Verbs That Reject the Reflexive: A Critical B1–B2 Skill
Many languages — Russian, Spanish, French, German — use reflexive markers on verbs like 'feel', 'relax', 'concentrate', and 'meet'. English does not. Adding a reflexive to these verbs produces sentences that native speakers immediately identify as non-native. Research on the International Corpus of Learner English confirms that reflexive overuse with non-reflexive verbs is one of the three most common pronoun errors at B1–B2 level, appearing in roughly 22% of reflexive-related mistakes. The habit is strongly driven by L1 transfer and persists even among advanced learners if it is not explicitly addressed.

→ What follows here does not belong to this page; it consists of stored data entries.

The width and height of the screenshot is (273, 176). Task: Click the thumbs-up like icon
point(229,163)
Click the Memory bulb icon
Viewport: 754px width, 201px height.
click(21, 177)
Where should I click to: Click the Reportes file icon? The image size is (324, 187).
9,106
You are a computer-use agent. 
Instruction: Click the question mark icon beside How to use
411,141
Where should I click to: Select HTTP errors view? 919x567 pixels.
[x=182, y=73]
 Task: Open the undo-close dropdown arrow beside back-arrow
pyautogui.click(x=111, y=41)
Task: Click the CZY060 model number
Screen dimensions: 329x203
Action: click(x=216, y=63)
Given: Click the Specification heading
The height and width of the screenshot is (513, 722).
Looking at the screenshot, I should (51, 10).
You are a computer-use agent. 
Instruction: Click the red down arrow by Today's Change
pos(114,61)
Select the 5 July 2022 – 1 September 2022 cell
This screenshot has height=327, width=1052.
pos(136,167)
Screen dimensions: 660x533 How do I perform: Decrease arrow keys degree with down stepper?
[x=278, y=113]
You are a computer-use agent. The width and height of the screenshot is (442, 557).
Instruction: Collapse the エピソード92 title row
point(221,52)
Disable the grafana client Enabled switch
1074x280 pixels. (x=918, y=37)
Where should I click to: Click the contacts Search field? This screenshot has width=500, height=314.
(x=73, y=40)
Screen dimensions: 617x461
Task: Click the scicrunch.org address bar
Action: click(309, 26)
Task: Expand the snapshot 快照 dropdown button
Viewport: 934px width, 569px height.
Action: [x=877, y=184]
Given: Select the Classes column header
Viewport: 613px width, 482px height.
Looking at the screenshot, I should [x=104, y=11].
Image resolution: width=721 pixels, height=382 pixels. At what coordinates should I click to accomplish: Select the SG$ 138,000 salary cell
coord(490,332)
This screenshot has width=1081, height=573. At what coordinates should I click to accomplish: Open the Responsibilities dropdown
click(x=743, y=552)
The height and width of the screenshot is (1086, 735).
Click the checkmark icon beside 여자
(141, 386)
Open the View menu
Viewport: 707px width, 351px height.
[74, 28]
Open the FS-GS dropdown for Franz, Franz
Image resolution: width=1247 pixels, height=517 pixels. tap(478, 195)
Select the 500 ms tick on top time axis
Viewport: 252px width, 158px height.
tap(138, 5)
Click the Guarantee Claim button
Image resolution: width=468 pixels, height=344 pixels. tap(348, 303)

Verbs That Are Never Reflexive in English
She wants to relax. (not: relax herself)
He couldn't concentrate on his work. (not: concentrate himself)
We met at the café. (not: met ourselves)
She worried about the exam all week. (not: worried herself)
Contrast: Verbs That DO Need a Reflexive
Be careful — don't hurt yourself. (hurt requires a reflexive)
Help yourself to coffee. (fixed expression)
Common Mistakes
✗ She needs to relax herself this weekend. → ✓ She needs to relax this weekend.
✗ We met ourselves at the station. → ✓ We met at the station.